Well, there are two buzz words in our days in science and technology, big data is among the most prominent and most considerably used in the field towards transforming the society. The idea is fairly simple, and well rounded, machines using colossal amount of data will be able to transform "stored" information to wealth and intelligence and in theory better interpreting them than humans. The basic assumption is that data is available and then the problem is solved.
Such assumption I think it could be one of the greatest misapprehension of this decade. Data was and is around for almost three decades now, one can cite for example stock market, where historic data are available ages. What have changed between the past decade and this one? Well three simple things: (i) computing power has extraordinary progressed while its cost has dropped down to peanuts, (ii) convergence between computer science and mathematics towards a field called machine learning where statistics, artificial intelligence, optimization and programming principles are met together, (iii) easy access to this data either in a centralized or distributed manner. The above once in conjunction with training (usually annotated though) data were able to show great promises in a number of fields.

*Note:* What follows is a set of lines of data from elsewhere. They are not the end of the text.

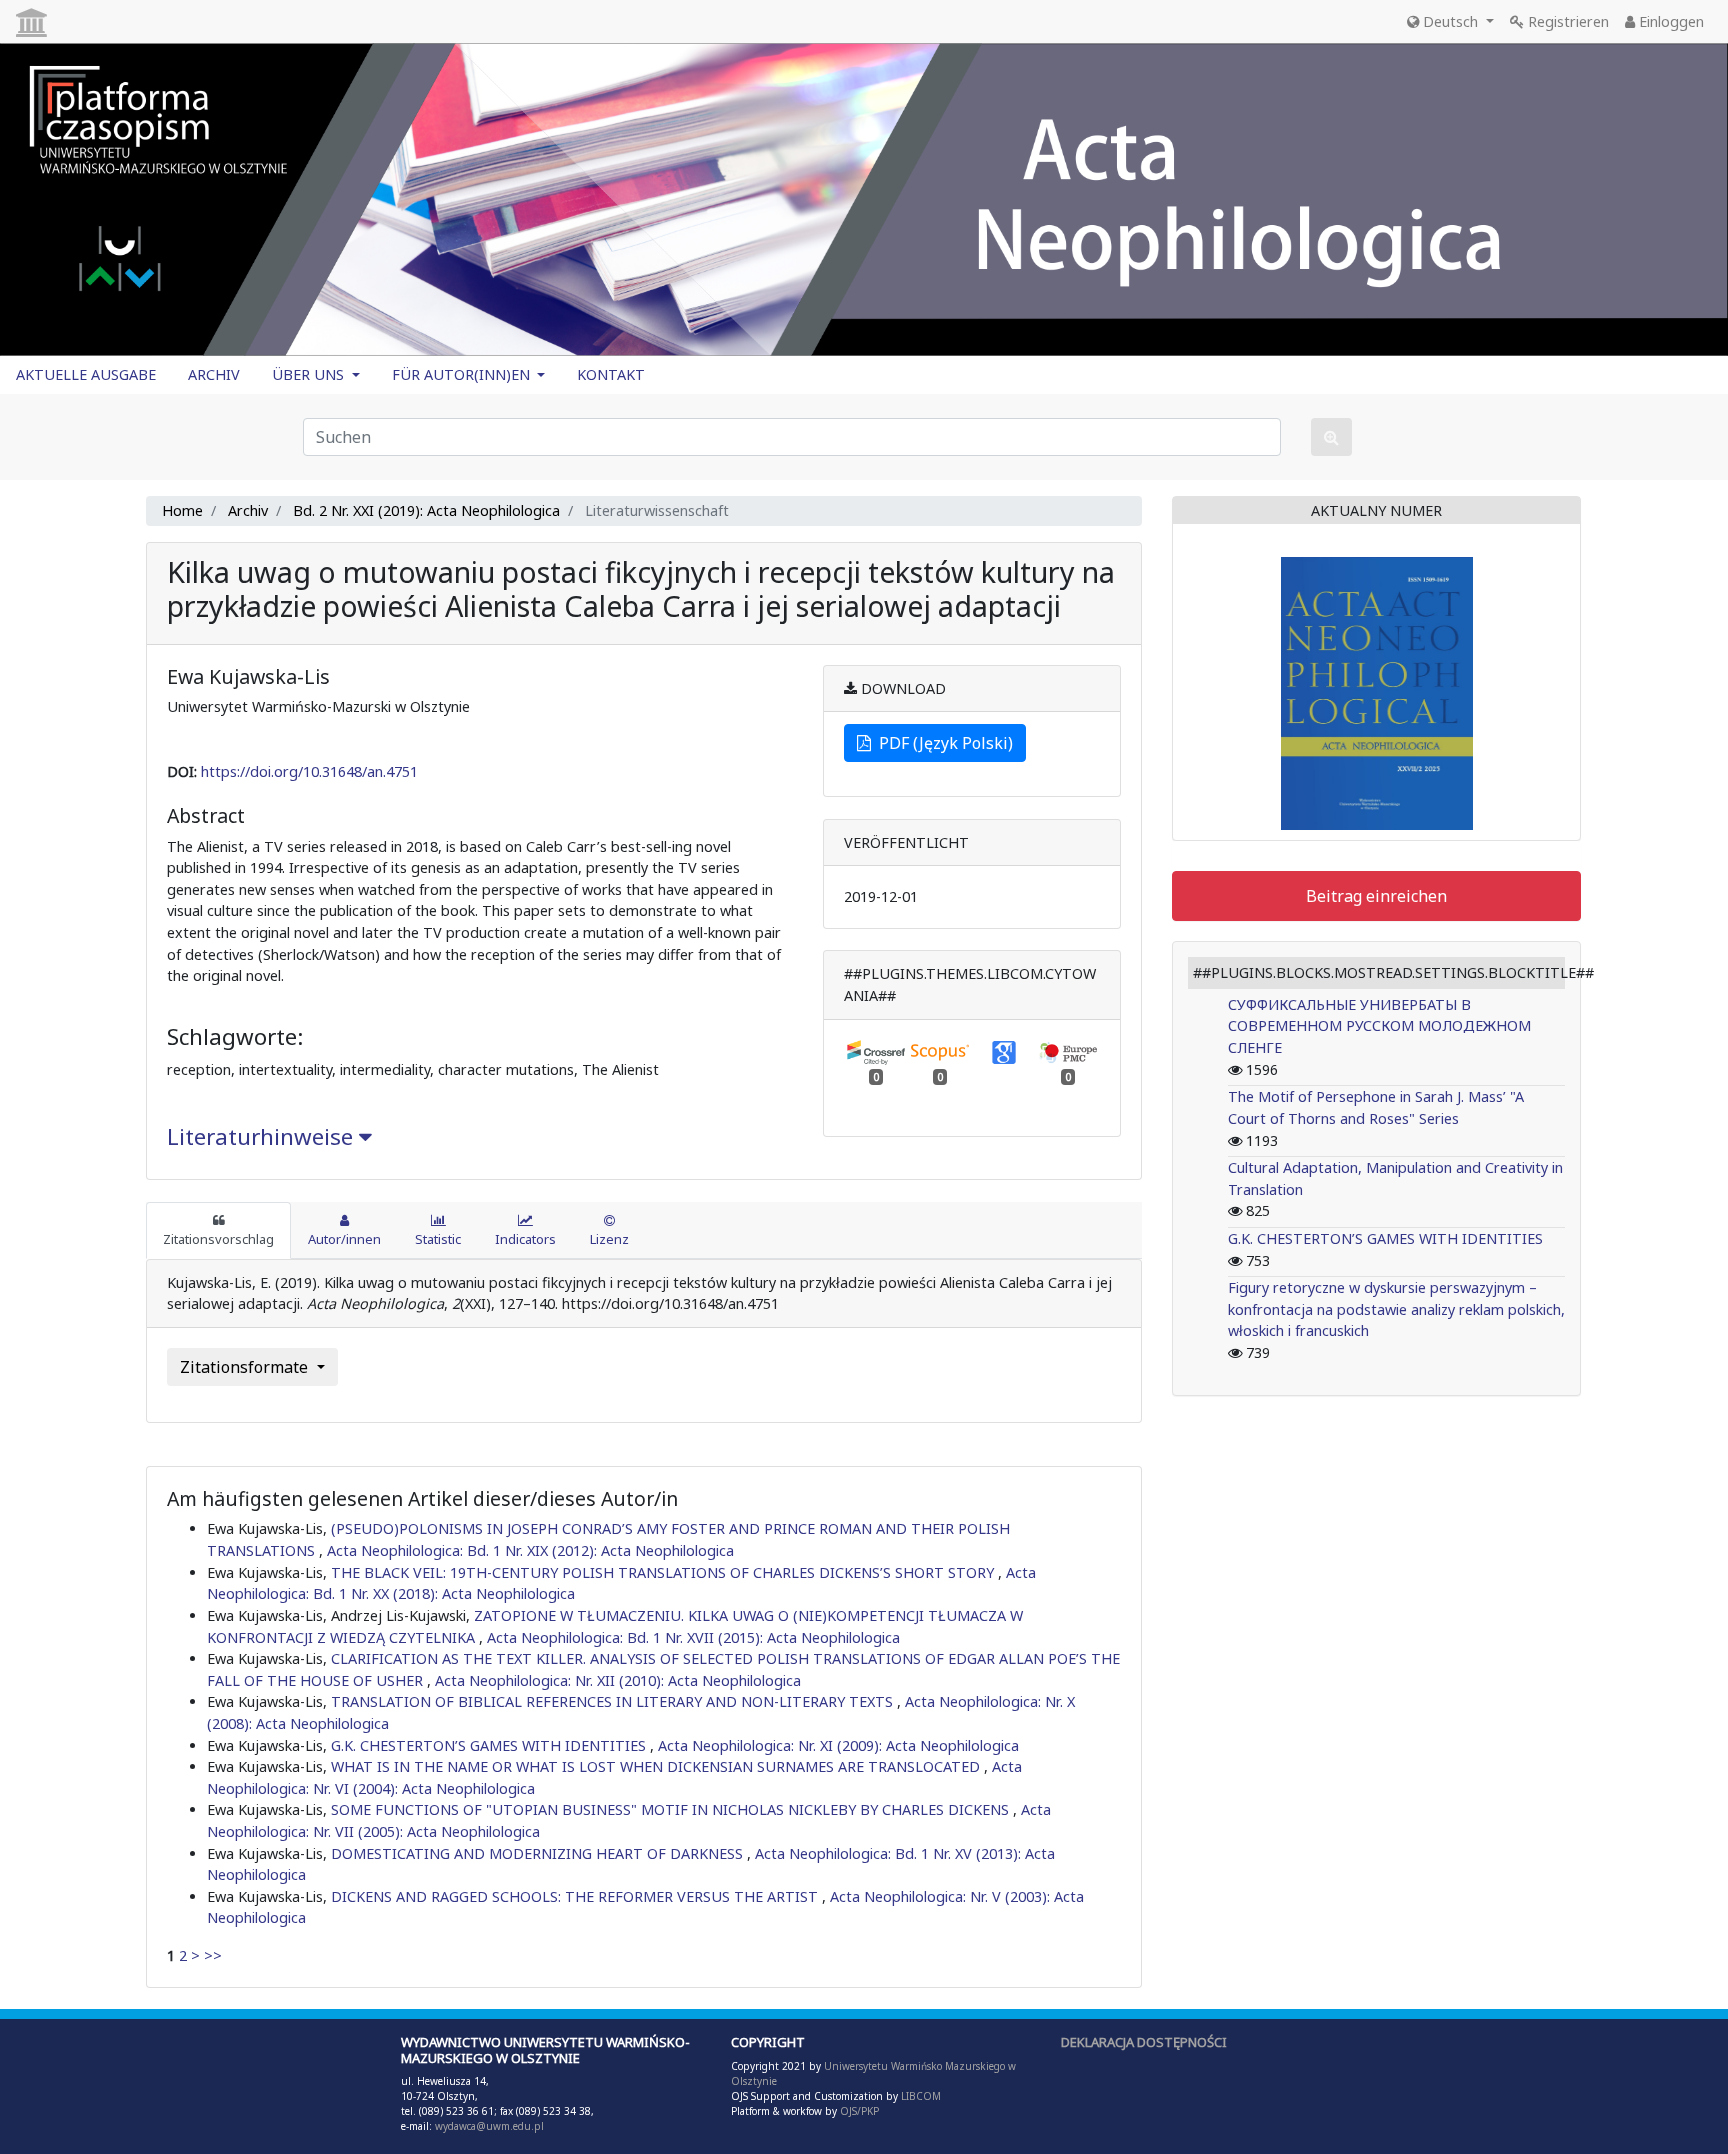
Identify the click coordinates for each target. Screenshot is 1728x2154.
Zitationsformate (246, 1367)
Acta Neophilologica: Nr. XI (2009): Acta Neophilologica (838, 1745)
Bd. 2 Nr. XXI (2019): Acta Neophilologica (426, 510)
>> (213, 1955)
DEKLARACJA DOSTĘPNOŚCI (1144, 2042)
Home (182, 510)
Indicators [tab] (525, 1239)
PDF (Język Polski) (942, 743)
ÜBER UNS (310, 374)
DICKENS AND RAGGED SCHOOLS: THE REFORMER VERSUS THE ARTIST (576, 1896)
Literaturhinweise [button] (263, 1136)
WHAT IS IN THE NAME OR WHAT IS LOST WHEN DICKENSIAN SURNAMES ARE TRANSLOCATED (657, 1766)
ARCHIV (214, 374)
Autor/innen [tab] (344, 1239)
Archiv (248, 510)
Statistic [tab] (438, 1239)
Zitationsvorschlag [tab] (218, 1239)
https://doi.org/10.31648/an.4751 (309, 771)
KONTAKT (611, 374)
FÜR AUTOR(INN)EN (463, 374)
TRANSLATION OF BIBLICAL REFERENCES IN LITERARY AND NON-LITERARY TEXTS (614, 1701)
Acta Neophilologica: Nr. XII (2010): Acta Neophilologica (618, 1680)
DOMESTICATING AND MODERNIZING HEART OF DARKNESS (539, 1853)
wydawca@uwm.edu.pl (489, 2126)
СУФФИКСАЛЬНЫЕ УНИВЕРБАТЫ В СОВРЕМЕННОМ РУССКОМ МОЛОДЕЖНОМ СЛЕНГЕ (1379, 1026)
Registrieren (1566, 21)
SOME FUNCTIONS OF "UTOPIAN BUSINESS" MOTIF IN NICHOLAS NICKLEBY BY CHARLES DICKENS (672, 1809)
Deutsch (1450, 21)
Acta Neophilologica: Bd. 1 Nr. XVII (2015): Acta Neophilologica (693, 1637)
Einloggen (1669, 21)
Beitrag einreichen (1376, 896)
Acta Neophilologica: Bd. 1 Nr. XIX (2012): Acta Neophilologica (530, 1550)
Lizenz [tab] (609, 1239)
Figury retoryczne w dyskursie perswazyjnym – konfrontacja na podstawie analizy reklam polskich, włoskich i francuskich (1396, 1309)
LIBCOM (921, 2096)
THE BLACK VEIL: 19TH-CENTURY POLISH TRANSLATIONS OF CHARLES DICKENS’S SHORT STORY (664, 1572)
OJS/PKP (858, 2111)
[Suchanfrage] (1331, 437)
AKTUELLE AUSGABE (86, 374)
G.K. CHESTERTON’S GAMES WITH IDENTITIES (490, 1745)
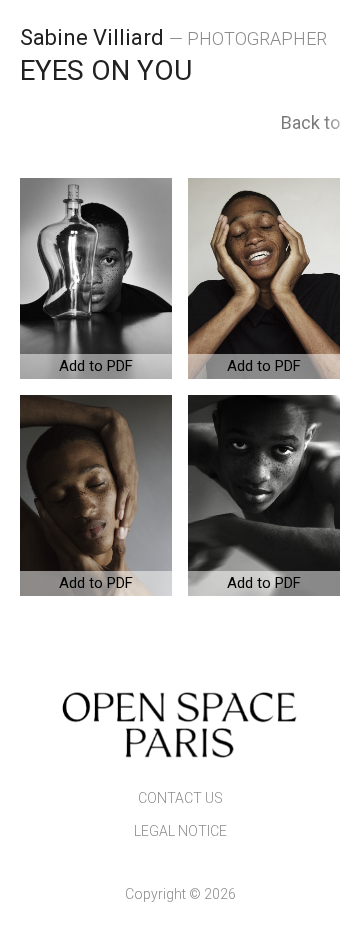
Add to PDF (96, 366)
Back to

Having said the above, the question now is what will be the future from now. Were there are two theories, (i) data "fundamentalists" believe that soon there will absolutely no need of physical understanding of the problem/origin of information and in the presence of massive amount of (annotated) data I should be able to perfectly model the complex behavior of my observations (black boxes!!!!), (ii) statistical/generative modeling where certain assumptions are made which introduce physical and humanly interpretable meaning on the solution which is then optimized using training data. It is hard to predict to what direction the cursor will move however it is certain that depending on the problem being considered most likely the solution will be different. It should be noted that we leave in an information era, which practically means that more and more (new) data will become available which could be used to better enriched existing models rather than building new ones.
From scientific view point is the big data "bubble" that different from the "internet" bubble in the nineties, or the "artificial intelligence" in seventies? Do we really need to reason on colossal amount of data towards making better predictions or taking more appropriate decisions in the general case? Is it that hard to predict everything from anything when we increase the degrees of freedom of the models? Does more info even if not relevant add something if combination is not done appropriately? Hard to say. Would that data need to be "big" not so sure, I will guess representative but not that "big". Would the answer to all problems being "black boxes" trained with massive amount of data with "complete" lack of physical interpretation? not that sure "either" even though if it seems to the trend now...
What is easy to say though is that live data thanks to the internet of
things and connected objects is become freely and massively available.
Personally, I believe that this will be the real motivation/driving
force of wealth creation. Simple day-to-day living problems associated with live
measurements transferred over the network and adaptively solved using
models based on historic training data.
Having said the above, it seems though that little attention is paid on the "scientific" issues relevant to the data interpretation that are developing new mathematical models and their computational solutions towards reasoning on this data! Very often, we have the impression that all problems will be solved once we have collected this amount of data and used them "naively" using massive computing. We also have the impression that each of us can become a "data scientists/manager" once had obtained access to such data. Well this definitely will be the greatest disillusion of our decade.